- [SUPPLIED DATA]:
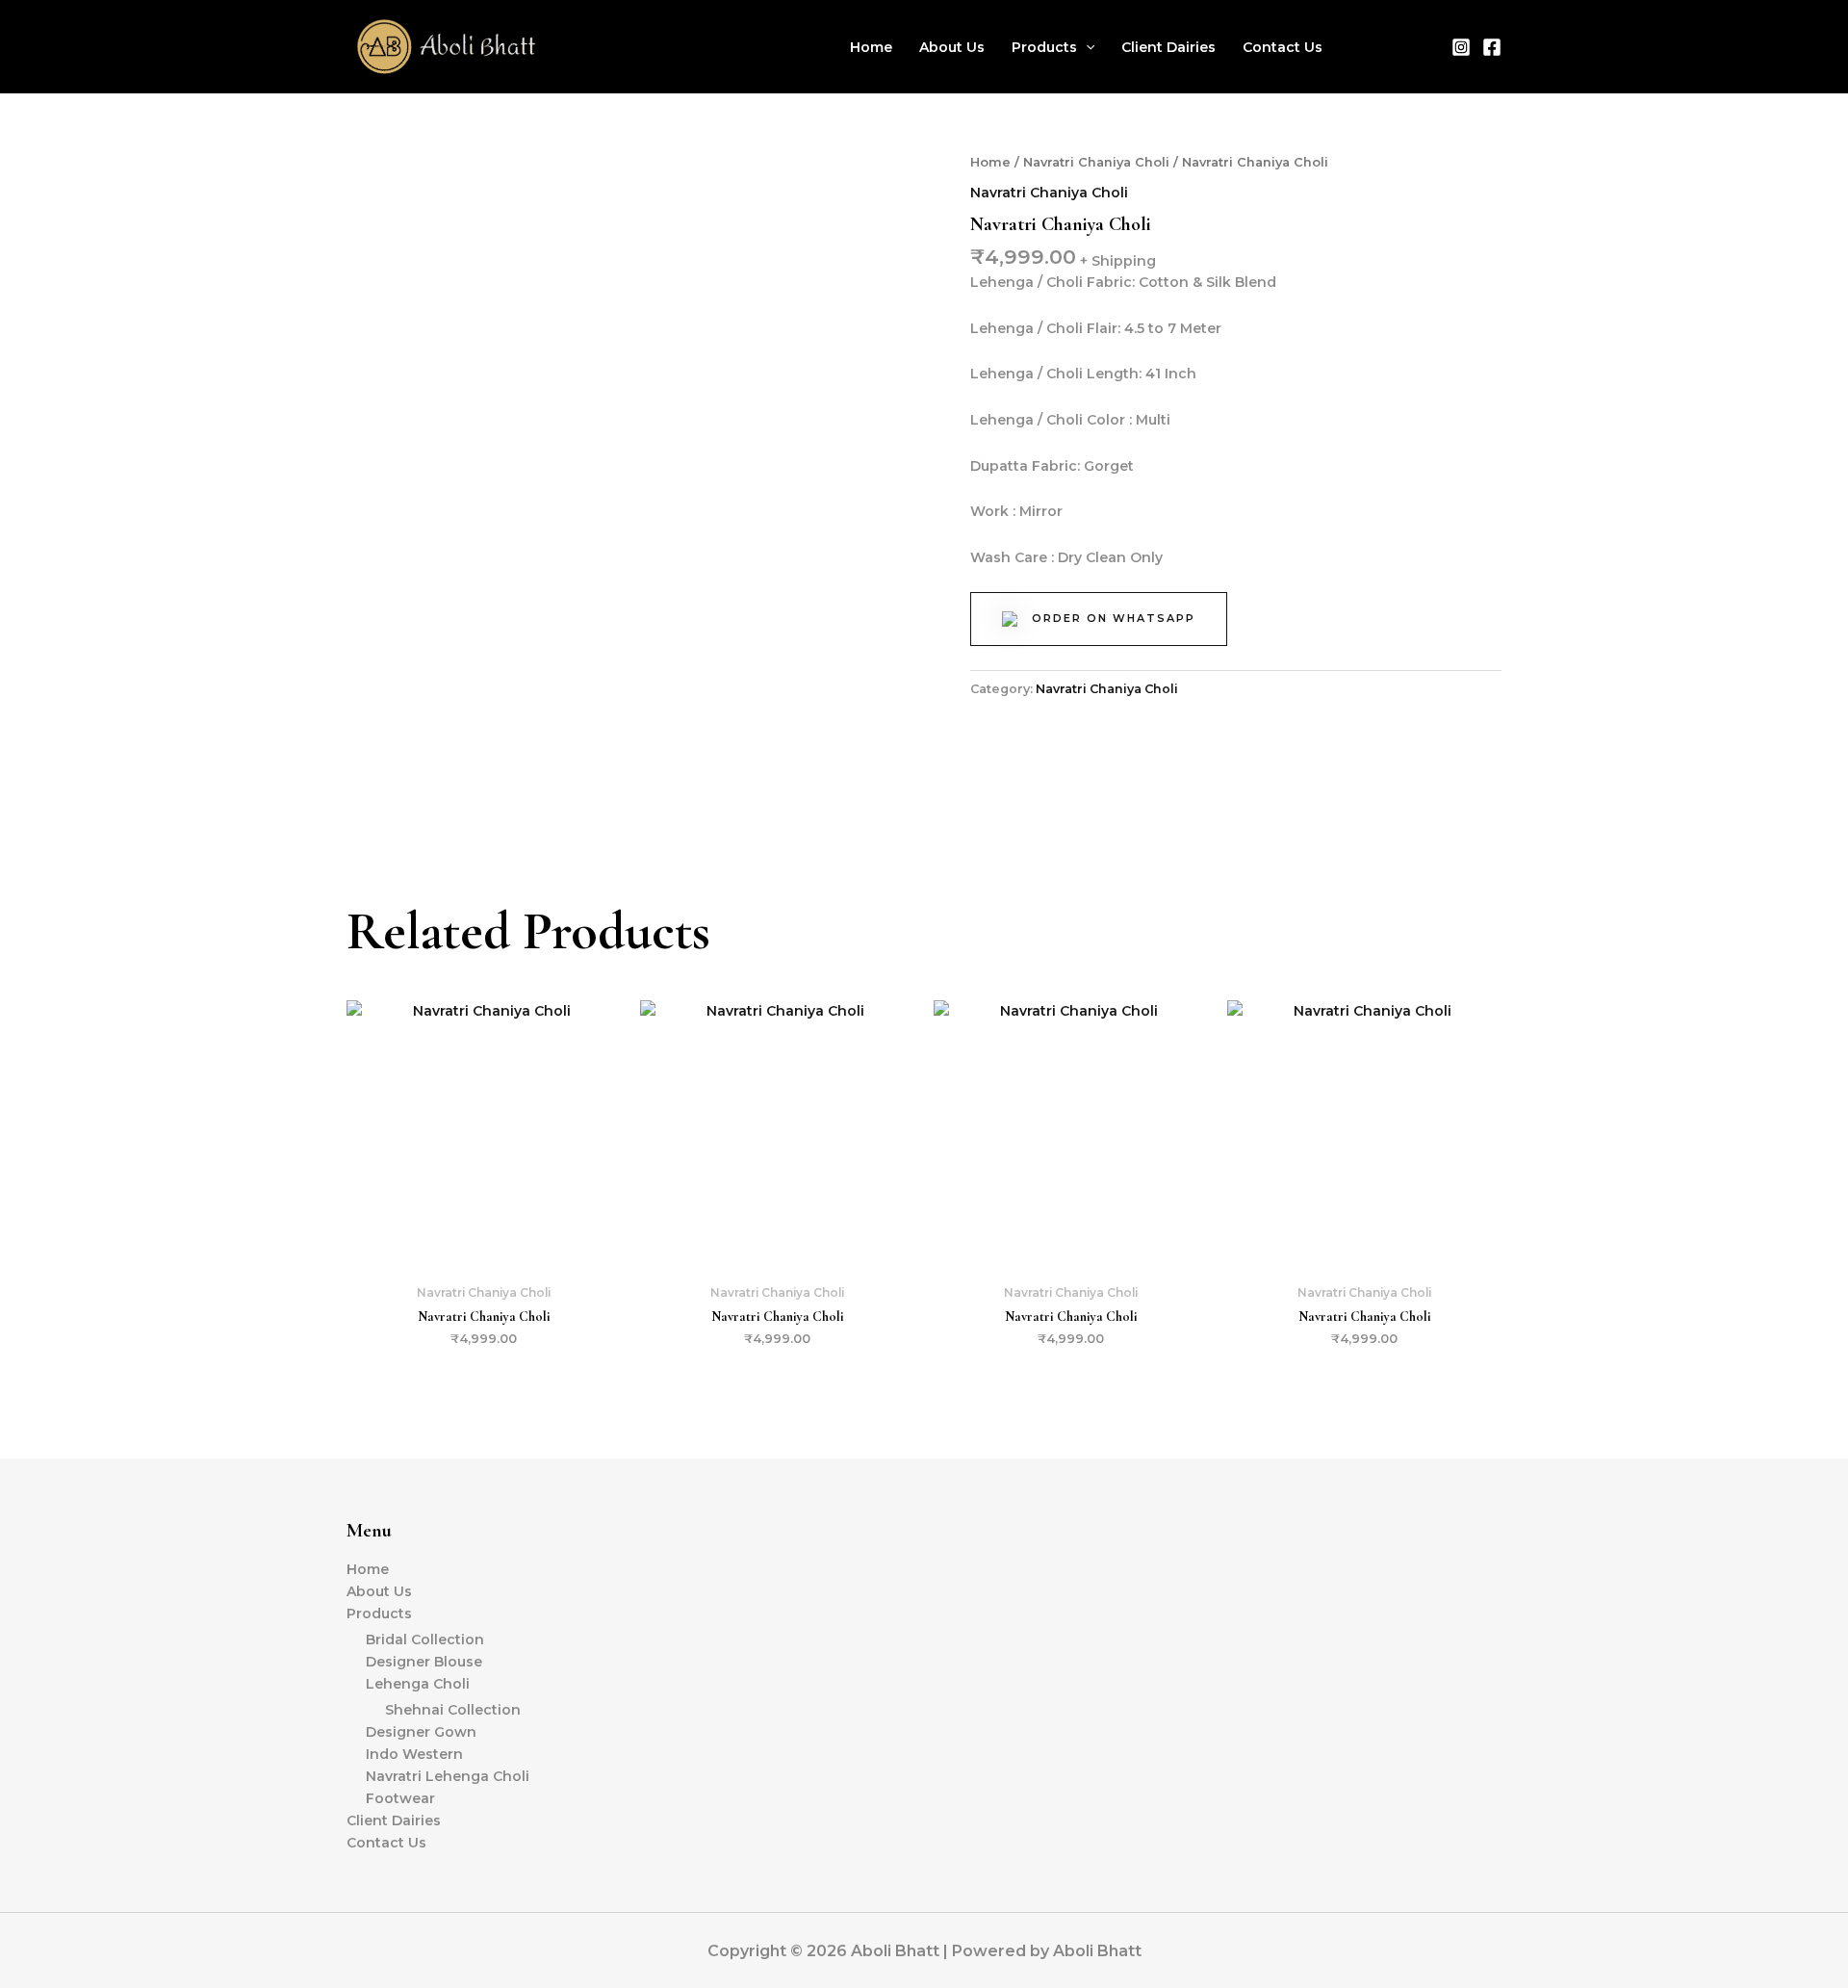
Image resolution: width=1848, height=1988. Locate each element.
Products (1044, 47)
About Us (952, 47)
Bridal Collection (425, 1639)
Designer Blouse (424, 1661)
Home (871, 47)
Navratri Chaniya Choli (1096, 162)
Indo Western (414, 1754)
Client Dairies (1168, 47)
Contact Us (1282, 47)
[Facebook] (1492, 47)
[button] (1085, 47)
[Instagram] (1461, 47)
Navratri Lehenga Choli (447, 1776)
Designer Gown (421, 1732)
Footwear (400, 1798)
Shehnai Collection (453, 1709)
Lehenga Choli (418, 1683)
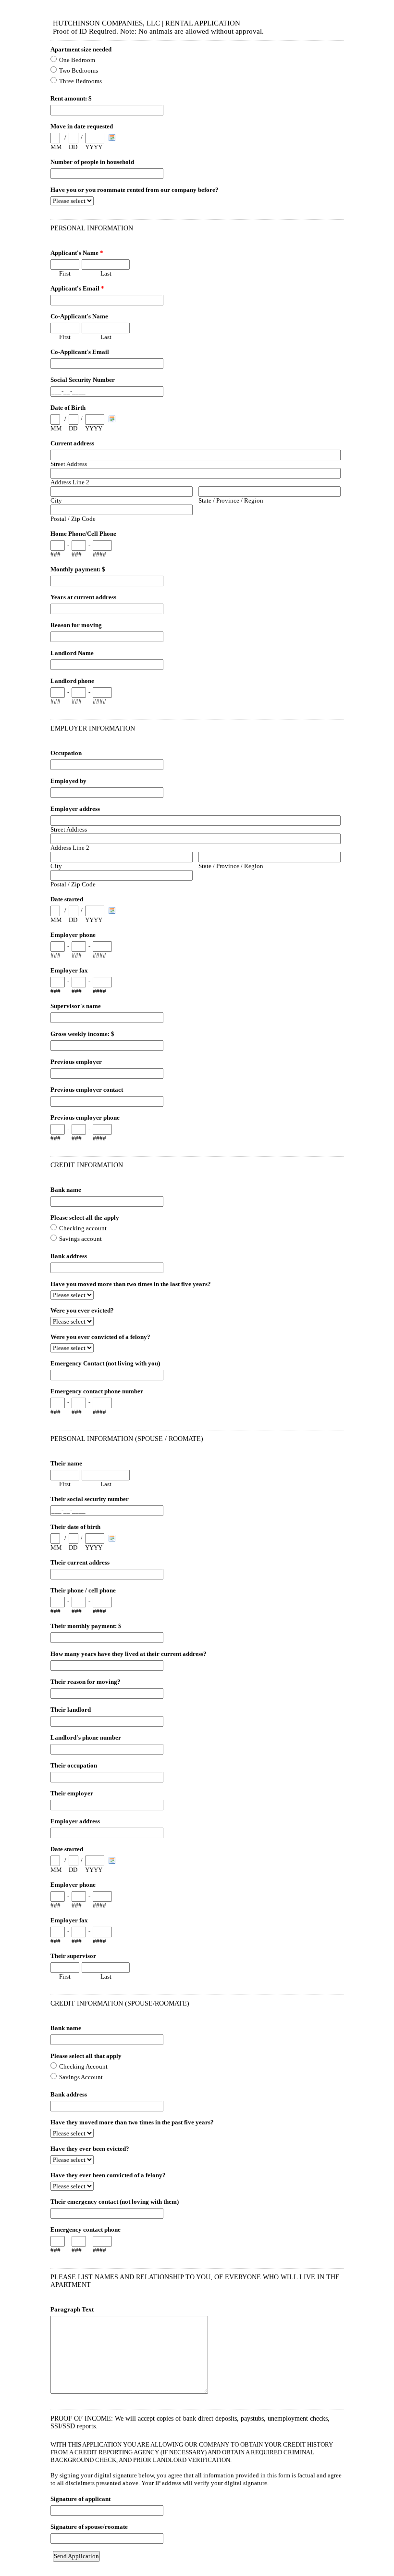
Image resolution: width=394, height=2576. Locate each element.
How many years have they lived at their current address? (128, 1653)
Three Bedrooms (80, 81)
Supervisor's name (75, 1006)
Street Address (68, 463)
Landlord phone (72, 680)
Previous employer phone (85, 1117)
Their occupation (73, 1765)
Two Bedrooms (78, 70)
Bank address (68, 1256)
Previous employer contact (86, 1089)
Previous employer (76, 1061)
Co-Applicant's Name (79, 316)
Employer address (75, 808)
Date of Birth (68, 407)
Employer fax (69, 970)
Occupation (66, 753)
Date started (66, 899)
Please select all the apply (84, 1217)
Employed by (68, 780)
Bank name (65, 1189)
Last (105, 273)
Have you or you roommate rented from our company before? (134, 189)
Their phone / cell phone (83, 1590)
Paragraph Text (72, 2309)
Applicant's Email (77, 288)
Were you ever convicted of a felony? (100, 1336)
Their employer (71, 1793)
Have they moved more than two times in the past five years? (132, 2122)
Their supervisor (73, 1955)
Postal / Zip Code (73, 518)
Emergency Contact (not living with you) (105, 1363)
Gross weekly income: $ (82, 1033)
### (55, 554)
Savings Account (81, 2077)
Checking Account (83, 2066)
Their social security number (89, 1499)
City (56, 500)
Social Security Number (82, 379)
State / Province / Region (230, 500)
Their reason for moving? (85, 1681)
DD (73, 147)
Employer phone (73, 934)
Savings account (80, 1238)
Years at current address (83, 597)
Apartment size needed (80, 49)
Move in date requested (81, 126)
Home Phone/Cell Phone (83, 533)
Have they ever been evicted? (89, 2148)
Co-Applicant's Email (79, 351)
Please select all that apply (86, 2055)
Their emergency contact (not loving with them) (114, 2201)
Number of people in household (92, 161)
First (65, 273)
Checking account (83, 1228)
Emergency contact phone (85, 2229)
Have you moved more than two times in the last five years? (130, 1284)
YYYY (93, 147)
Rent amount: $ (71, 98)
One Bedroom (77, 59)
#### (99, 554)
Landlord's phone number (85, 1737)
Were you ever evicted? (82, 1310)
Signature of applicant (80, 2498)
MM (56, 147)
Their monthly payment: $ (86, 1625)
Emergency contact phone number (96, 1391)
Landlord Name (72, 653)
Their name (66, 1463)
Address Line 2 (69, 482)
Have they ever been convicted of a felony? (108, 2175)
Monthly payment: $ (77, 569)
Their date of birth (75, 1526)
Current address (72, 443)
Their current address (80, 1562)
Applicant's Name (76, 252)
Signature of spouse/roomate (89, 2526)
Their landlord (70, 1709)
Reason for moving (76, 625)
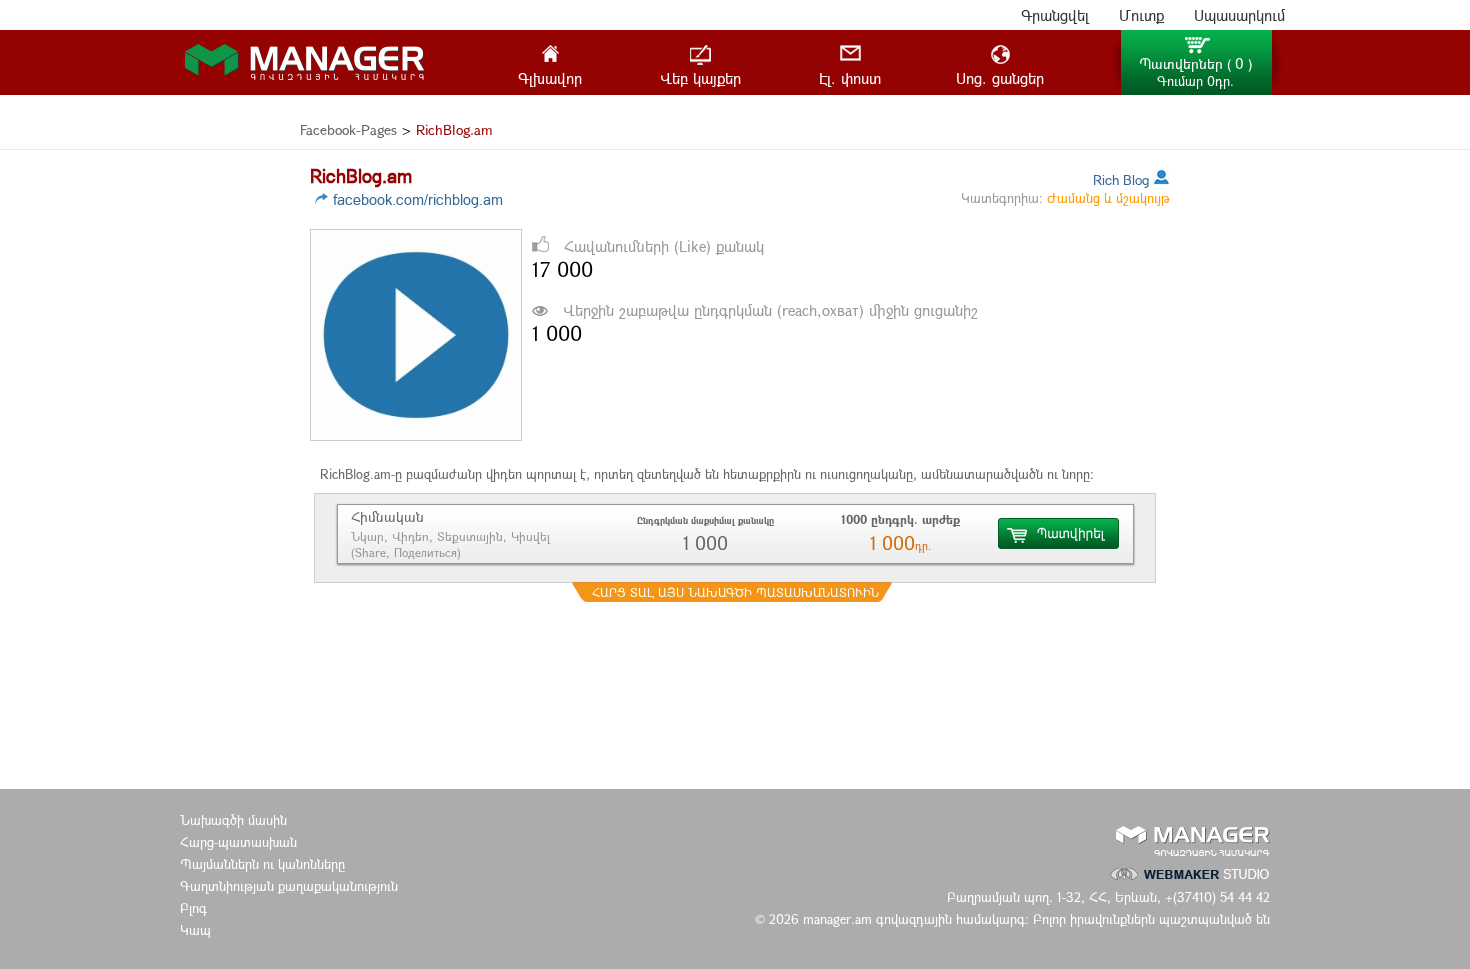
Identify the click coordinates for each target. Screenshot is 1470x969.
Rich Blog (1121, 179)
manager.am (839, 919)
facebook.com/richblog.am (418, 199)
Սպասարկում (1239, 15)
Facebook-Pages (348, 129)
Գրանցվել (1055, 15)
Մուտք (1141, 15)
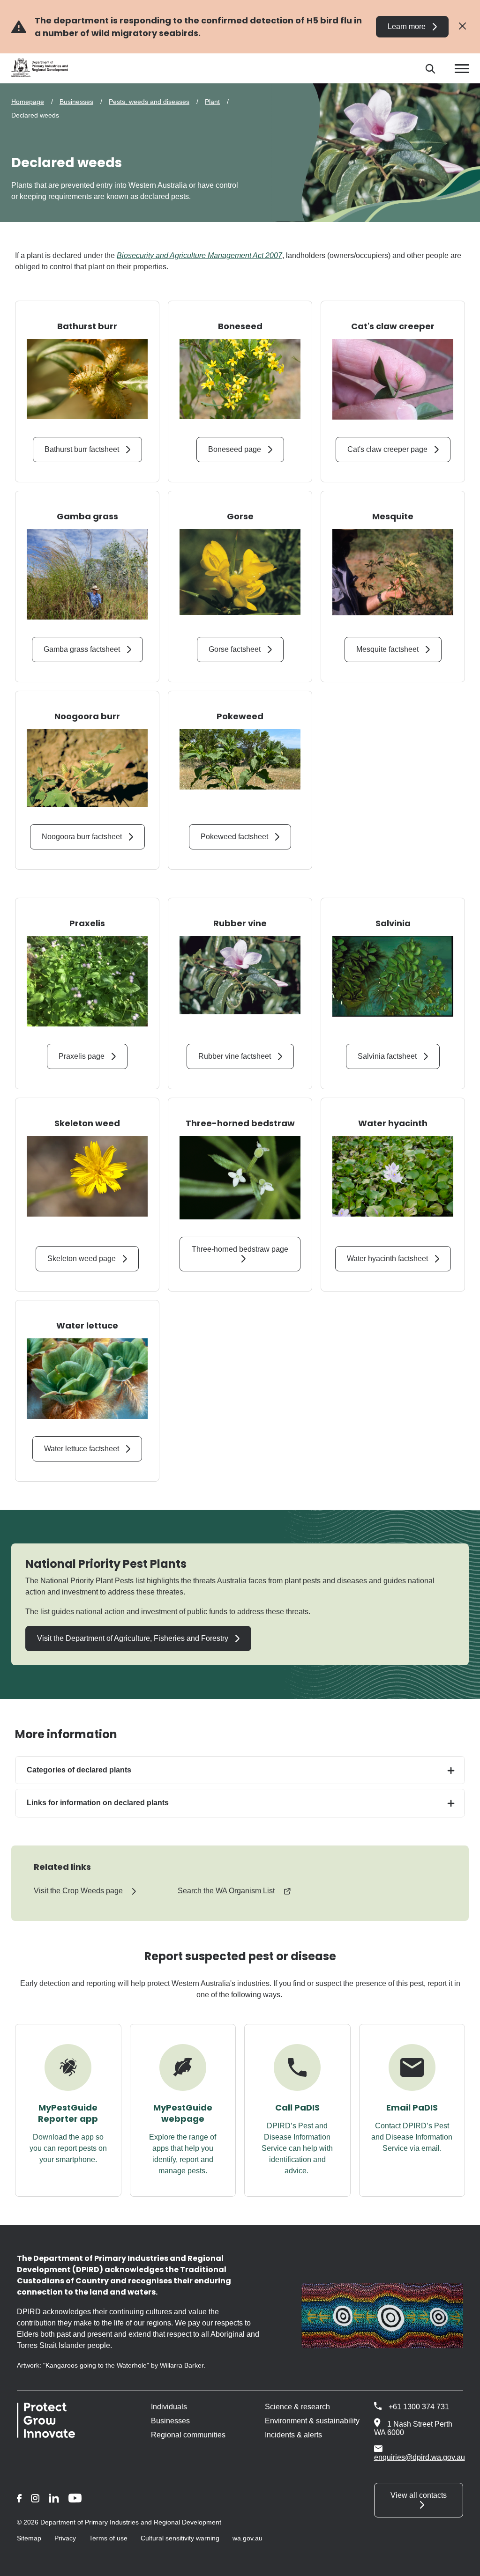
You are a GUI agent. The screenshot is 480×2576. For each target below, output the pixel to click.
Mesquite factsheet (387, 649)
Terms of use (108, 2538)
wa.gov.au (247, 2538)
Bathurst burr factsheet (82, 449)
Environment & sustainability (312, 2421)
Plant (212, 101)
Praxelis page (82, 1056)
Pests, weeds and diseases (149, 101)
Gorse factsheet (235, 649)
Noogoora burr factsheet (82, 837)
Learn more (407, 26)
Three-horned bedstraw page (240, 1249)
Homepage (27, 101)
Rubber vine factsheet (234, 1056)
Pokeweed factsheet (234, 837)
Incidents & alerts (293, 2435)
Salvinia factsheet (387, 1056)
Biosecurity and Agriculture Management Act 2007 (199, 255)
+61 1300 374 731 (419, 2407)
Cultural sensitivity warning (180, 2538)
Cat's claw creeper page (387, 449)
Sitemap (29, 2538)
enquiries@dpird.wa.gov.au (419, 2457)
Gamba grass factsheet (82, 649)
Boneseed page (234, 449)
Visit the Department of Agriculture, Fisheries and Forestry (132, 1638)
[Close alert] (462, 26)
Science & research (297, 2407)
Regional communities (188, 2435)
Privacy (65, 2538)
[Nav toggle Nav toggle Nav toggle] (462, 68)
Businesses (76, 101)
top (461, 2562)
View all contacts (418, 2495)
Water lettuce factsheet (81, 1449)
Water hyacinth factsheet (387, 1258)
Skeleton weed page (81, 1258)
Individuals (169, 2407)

- [TRY IT]:
Within the listing above, find every line containing the string "payment" and return it.

- [RESPONSE]:
Their monthly payment: $ (86, 1625)
Monthly payment: $ (77, 569)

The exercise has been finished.